Les querelles théologiques mesquines des sectes anarchistes sont devenues excessivement ennuyeuses. Au lieu de demander des définitions (des idéologies), posez la question : « Qu’est-ce que tu sais ? », « quels sont tes véritables désirs ? », « que vas-tu faire à présent ? » et, comme Diaghilev le dit au jeune Cocteau : « Étonne-moi ! »

Qu’est-ce que le gouvernement ?

Le gouvernement peut être décrit comme une relation structurée entre les êtres humains par laquelle le pouvoir est réparti inégalement, de telle manière que la vie créatrice de quelques-uns est réduite pour l’accroissement de celle des autres. Ainsi, le gouvernement agit dans toutes les relations dans lesquelles les intervenants ne sont pas considérés comme des partenaires à part entière agissant dans une dynamique de réciprocité. On peut ainsi voir à l’œuvre le gouvernement dans des cellules sociales aussi petites que la famille ou « informelles » comme les réunions de voisinage – là où le gouvernement ne pourra jamais toucher des organisations bien plus grandes comme les foules en émeute ou les rassemblements de passionnés par leur hobby, les réunions de quaker ou de soviets libres, les banqueteurs ou les œuvres de charité.

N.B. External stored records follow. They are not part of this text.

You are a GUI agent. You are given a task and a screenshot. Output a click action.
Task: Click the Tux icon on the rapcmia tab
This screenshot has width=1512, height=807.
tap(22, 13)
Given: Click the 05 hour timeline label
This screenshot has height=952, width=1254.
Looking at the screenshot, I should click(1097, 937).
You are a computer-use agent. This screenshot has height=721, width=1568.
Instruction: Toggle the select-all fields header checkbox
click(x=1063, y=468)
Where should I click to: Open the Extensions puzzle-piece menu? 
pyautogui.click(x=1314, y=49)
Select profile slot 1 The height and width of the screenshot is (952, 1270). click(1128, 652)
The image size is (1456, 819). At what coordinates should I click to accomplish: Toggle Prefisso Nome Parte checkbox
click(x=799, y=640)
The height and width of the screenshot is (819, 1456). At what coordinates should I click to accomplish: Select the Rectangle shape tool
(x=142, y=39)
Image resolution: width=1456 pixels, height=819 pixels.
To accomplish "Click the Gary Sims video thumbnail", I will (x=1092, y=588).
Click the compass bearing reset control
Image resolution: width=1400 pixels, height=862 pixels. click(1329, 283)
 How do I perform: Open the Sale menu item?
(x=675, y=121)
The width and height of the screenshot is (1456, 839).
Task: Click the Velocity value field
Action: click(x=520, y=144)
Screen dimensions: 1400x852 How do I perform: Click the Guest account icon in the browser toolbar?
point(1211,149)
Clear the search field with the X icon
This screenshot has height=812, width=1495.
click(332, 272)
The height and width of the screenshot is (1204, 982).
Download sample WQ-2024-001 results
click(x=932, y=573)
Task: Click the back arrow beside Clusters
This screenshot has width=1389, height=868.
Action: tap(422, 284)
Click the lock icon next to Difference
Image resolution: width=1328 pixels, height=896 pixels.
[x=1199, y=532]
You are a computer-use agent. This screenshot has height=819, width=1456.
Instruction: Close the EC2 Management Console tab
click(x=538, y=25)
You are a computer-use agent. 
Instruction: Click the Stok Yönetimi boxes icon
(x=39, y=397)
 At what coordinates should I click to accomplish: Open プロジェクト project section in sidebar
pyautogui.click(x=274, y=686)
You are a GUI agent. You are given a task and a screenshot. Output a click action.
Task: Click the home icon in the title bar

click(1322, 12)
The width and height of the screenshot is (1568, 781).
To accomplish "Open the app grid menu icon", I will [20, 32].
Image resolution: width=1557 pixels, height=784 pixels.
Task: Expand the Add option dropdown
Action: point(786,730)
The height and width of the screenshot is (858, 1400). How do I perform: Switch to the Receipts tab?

Les relations humaines qui s’engagent sur un tel partenariat peuvent, au travers d’un processus d’institutionnalisation, sombrer dans le gouvernement – une histoire d’amour peut évoluer en mariage, cette petite tyrannie de l’avarice de l’amour ; ou bien encore une communauté spontanée, fondée librement afin de rendre possible une certaine manière de vivre désirée par tous ses membres, peut se retrouver dans une situation où elle doit gouverner et exercer une coercition à l’encontre de ses propres enfants, au travers de règles morales mesquines et des reliquats d’idéaux autrefois glorieux.

Ainsi, la tâche de l’anarchie n’est jamais destinée à perdurer qu’à court terme. Partout et toujours les relations humaines seront concrétisées par des institutions et dégénéreront en gouvernements. Peut-être que l’on pourrait soutenir que tout cela est « naturel »… Mais quoi ? Son opposé est tout aussi « naturel ». Et s’il ne l’était pas, alors on pourrait toujours choisir le « non-naturel », l’impossible.

Cependant, nous savons que les relations libres (non gouvernées) sont parfaitement possibles, car nous en faisons l’expérience assez souvent – et plus encore lorsque nous luttons pour les créer. L’anarchiste choisit la tâche (l’art, la jouissance) de maximiser les conditions sociales afin de provoquer l’émergence de telles relations. Puisque c’est ce que nous désirons, c’est ce que nous faisons.

Et les criminels ?

Les considérations ci-dessus peuvent être comprises comme impliquant une forme d’« éthique », une définition mutable de la justice dans un contexte existentiel et situationniste. Les anarchistes ne devraient probablement considérer comme « criminels » que ceux qui contrarient délibérément la réalisation des relations libres. Dans une société hypothétique sans prison, seuls ceux que l’on ne peut dissuader de telles actions pourront être livrés à la « justice populaire » ou même à la vengeance.

Aujourd’hui, cependant, nous ferions bien de réaliser que notre propre détermination à créer de telles relations, même de manière imparfaite et utopique, nous placera inévitablement dans une position de « criminalité » vis-à-vis de l’État, du système légal et probablement de la « loi non écrite » du préjugé populaire. Depuis longtemps être un martyr révolutionnaire est passé de mode – le but présent est de créer autant de liberté que possible sans se faire attraper.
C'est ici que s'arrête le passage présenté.